Hubert G. Wells Dies: Hollywood Animal Trainer For ‘Doctor Dolittle’, ‘Babe’ & Many Others Was 88
11.01.2023 - 23:51
/ deadline.com
Hubert G. Wells, a longtime Hollywood animal trainer whose many credits include the original Doctor Dolittle, Out of Africa, Babe: Pig in the City and, in 1970, the bizarre kids tv series Lancelot Link: Secret Chimp, died Dec. 25 of natural causes at his home in Thousand Oaks, California. He was 88.
His death was announced on social media by friends and animal training colleagues.
Born in Hungary, Hubert Geza Wells defected to the West following Russia’s crushing of the Hungarian Uprising in 1956.
“Eight years later I moved to California with my Indian leopard and golden pointer,” Wells, the author of the 2017 memoir Lights, Camera, Lions, wrote, referring to the dog-and-leopard show he staged on the East Coast. “A job awaited us, a two-part T.V. show for the Disney Studios. In the following years my animals and, at times, myself as a stunt double, appeared in over 150 films, T.V. shows and commercials.”

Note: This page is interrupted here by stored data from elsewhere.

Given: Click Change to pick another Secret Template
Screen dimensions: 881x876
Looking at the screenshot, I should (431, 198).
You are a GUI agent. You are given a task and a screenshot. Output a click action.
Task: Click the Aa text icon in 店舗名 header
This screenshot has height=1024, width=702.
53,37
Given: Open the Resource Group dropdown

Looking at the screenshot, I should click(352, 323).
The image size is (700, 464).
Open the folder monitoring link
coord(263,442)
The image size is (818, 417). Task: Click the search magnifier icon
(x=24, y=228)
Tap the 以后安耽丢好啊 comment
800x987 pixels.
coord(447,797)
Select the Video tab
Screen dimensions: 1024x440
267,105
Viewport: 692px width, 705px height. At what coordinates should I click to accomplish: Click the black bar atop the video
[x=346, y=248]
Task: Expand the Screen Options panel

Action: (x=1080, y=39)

Working as a trainer at California’s Jungleland USA animal theme park and zoo, Wells scored his first major feature film credit in 1967 with Doctor Dolittle starring Rex Harrison. Three years later he landed another high-profile training job – high-profile at least among children of the era and, later, devotees of oddball kids TV shows – with Lancelot Link, Secret Chimp. That show featured a cast of chimpanzees in a comic take on the secret agent genre, with the chimps costumed and voiced as humans.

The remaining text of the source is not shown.